**Extract:**
Assange row deepens between UK and Ecuador

Assange row deepens between UK and Ecuador

The diplomatic row between the UK and Ecuador over WikiLeaks founder Julian Assange has deepened after the Foreign Office said the Government would seek to extradite him even if he is granted political asylum by the South American nation.

The Ecuadorian authorities have accused the Government of threatening to enter its embassy in London to seize Mr Assange, who faces sexual assault charges in Sweden.

A Foreign Office spokeswoman said the UK had a legal duty to extradite Mr Assange and that would not change if he was granted political asylum.

She said: “It does not change our position. Our legal position is not changing at all.

“Our position is that we have a duty to extradite him, even if he is granted political asylum.”

A decision by the Ecuadorian government on whether to grant Mr Assange asylum is expected later.

A handful of protesters gathered outside the Ecuadorian embassy in London’s upmarket

Knightsbridge area, where police were keeping watch.

They arrived following the release by Ecuador’s minister for foreign affairs, Ricardo Patino, of details of a letter from a UK official which he claimed amounted to a threat to “attack” the mission in London.

**The task:** Which countries does the article above on the Assange dispute name?

**Data below:**
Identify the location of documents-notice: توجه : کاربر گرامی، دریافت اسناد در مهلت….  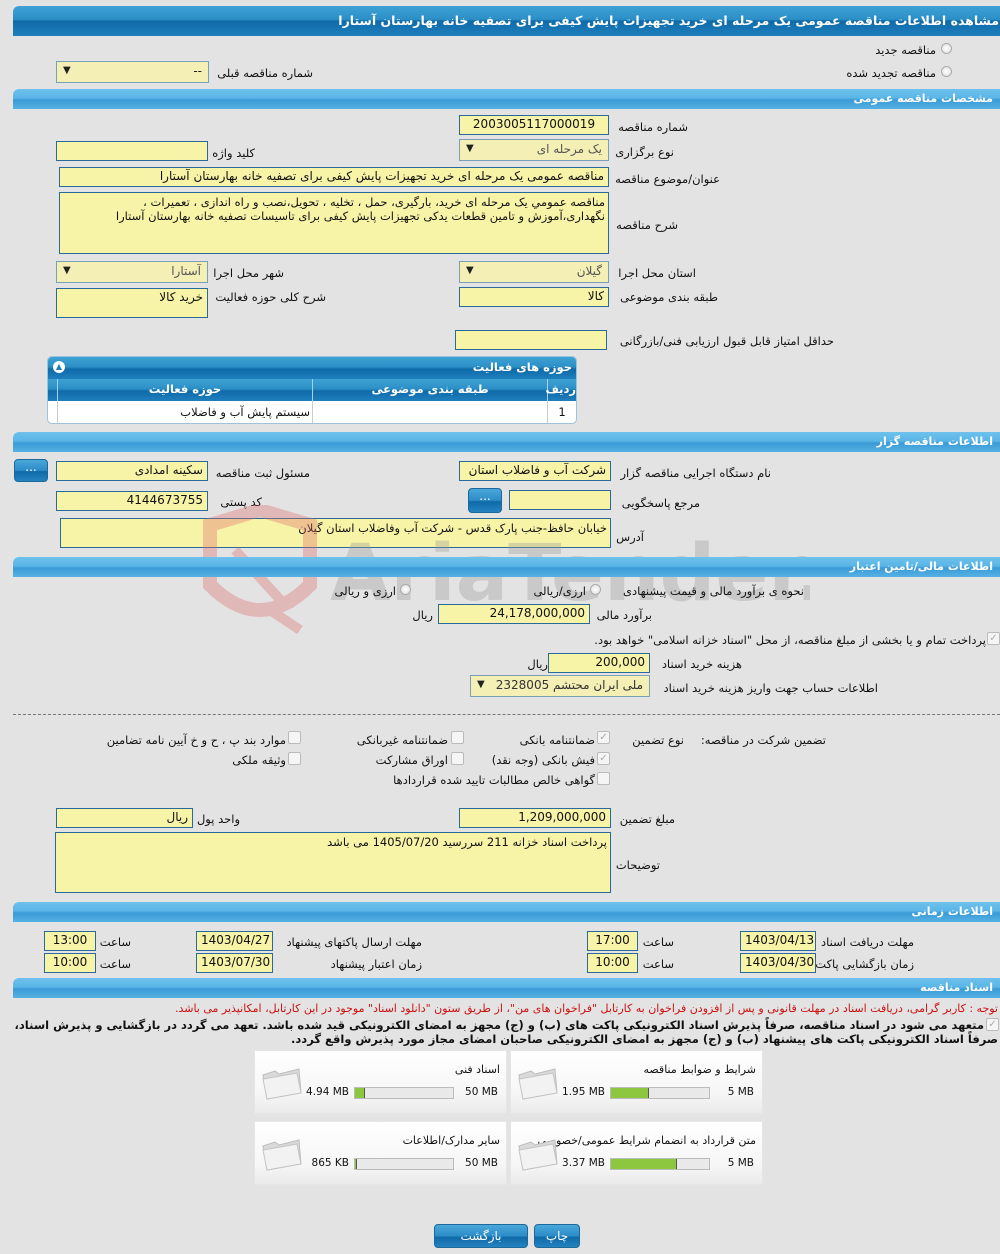
(586, 1008).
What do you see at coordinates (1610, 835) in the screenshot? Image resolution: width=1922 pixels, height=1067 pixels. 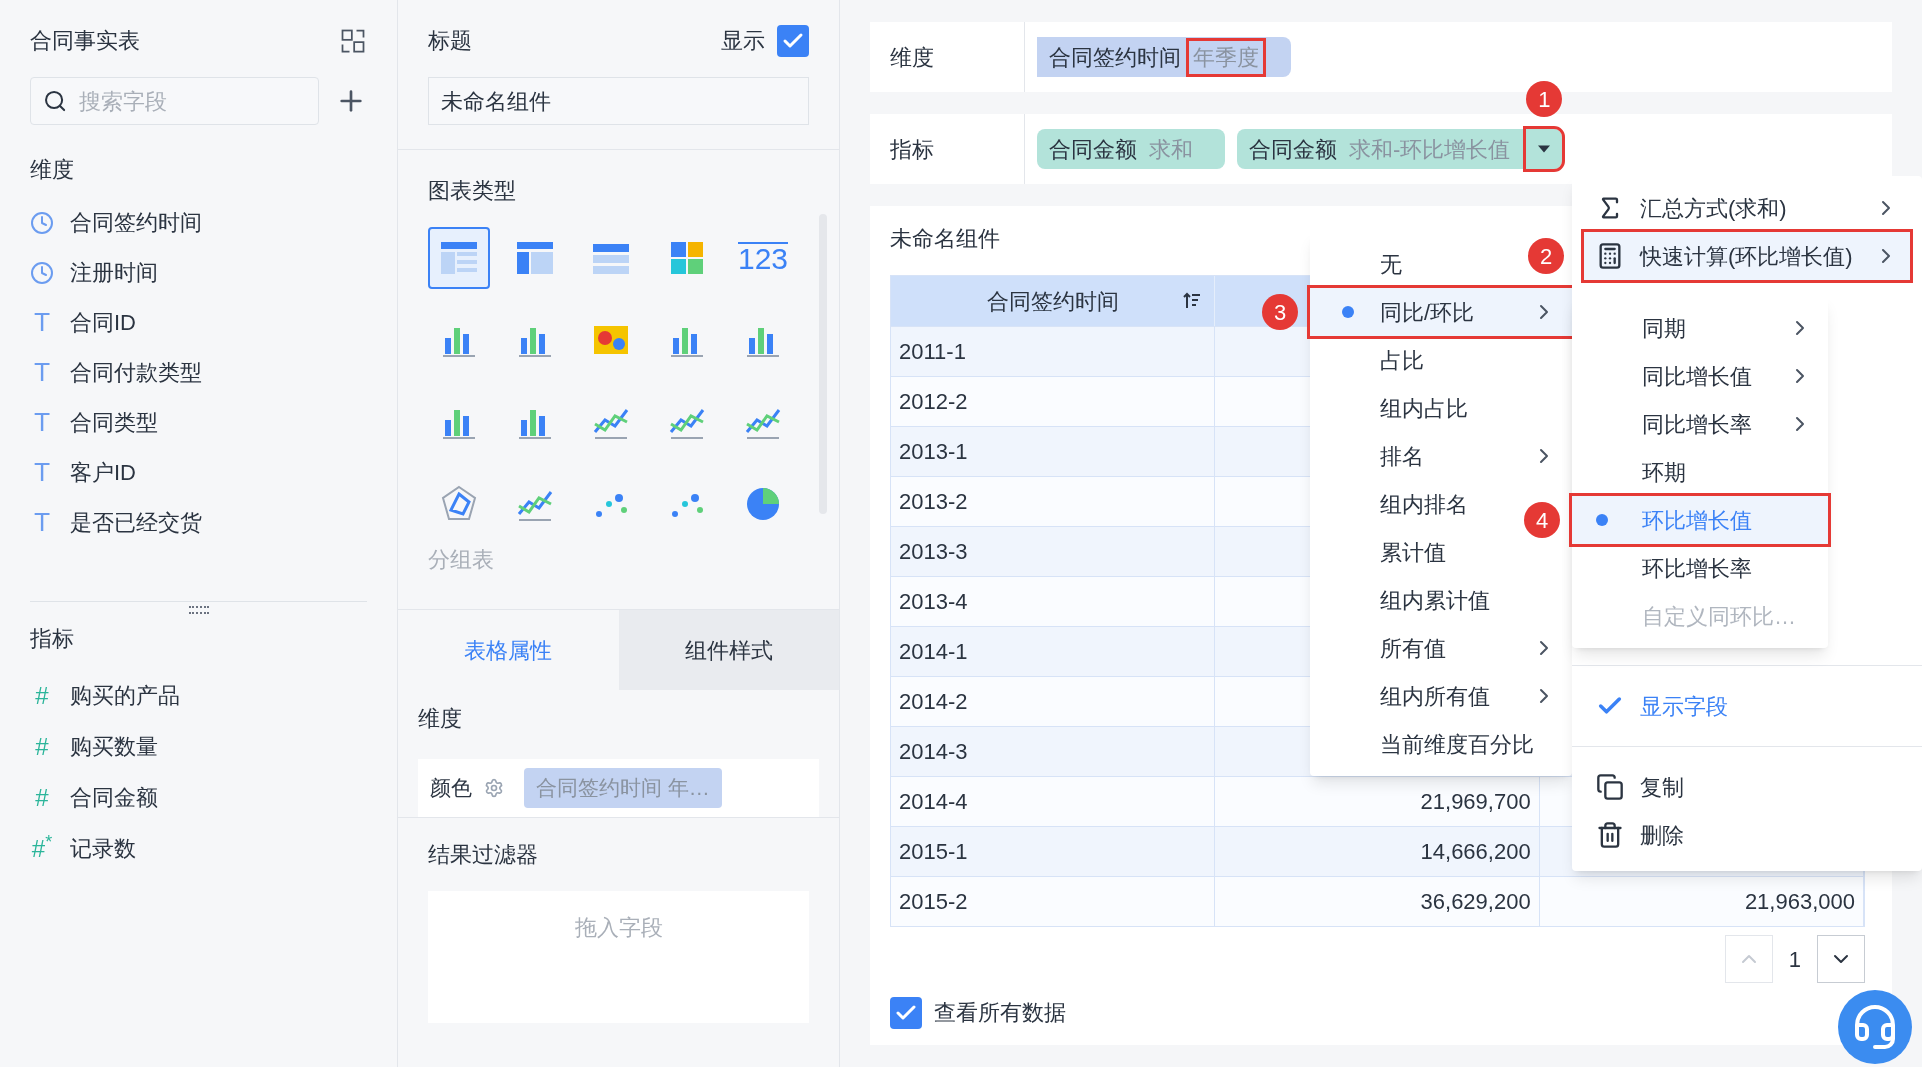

**Output of the task:** The UK, Ecuador and Sweden.